Start of Block

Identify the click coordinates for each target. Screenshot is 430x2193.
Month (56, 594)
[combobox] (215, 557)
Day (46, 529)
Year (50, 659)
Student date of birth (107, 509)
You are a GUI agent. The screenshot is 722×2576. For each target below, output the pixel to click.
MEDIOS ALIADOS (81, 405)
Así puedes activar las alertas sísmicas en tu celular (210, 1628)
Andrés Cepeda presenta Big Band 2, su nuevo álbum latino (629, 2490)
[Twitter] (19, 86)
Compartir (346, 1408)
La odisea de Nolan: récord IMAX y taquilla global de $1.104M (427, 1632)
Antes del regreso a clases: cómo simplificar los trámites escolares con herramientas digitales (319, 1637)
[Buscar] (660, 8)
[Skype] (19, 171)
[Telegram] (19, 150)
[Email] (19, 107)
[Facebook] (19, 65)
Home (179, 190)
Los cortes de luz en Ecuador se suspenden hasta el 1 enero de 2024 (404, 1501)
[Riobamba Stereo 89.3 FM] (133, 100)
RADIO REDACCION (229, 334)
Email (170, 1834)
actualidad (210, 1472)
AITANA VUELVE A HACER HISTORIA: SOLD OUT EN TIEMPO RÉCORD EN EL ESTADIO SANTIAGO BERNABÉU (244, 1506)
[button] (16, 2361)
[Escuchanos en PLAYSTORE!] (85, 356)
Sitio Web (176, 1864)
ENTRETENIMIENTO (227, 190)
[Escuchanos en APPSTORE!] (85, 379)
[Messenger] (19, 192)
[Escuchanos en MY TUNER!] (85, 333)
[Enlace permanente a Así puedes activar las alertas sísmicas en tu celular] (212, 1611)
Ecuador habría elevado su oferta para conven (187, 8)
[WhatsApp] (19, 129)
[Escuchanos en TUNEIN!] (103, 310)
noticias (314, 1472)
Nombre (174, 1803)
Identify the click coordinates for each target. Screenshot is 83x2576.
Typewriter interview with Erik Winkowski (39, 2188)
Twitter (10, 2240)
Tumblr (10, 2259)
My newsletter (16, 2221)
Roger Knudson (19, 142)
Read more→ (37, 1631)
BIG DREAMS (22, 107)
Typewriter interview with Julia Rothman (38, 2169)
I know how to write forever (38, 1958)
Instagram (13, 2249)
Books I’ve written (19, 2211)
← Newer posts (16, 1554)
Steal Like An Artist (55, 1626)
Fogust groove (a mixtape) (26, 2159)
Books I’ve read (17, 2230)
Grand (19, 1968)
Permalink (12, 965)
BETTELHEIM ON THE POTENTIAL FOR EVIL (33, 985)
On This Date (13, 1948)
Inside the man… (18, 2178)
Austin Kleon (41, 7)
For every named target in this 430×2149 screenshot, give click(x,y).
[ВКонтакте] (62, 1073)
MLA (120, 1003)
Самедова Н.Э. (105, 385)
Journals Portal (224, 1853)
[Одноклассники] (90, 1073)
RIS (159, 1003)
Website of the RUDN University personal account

End of Block

**Work task:**
Output only the lines from the one that contains "Tumblr (10, 2259)" through the final line of the records, exactly as given.

**Your response:**
Tumblr (10, 2259)
My newsletter (16, 2221)
Roger Knudson (19, 142)
Read more→ (37, 1631)
BIG DREAMS (22, 107)
Typewriter interview with Julia Rothman (38, 2169)
I know how to write forever (38, 1958)
Instagram (13, 2249)
Books I’ve written (19, 2211)
← Newer posts (16, 1554)
Steal Like An Artist (55, 1626)
Fogust groove (a mixtape) (26, 2159)
Books I’ve read (17, 2230)
Grand (19, 1968)
Permalink (12, 965)
BETTELHEIM ON THE POTENTIAL FOR EVIL (33, 985)
On This Date (13, 1948)
Inside the man… (18, 2178)
Austin Kleon (41, 7)
For every named target in this 430×2149 screenshot, give click(x,y).
[ВКонтакте] (62, 1073)
MLA (120, 1003)
Самедова Н.Э. (105, 385)
Journals Portal (224, 1853)
[Одноклассники] (90, 1073)
RIS (159, 1003)
Website of the RUDN University personal account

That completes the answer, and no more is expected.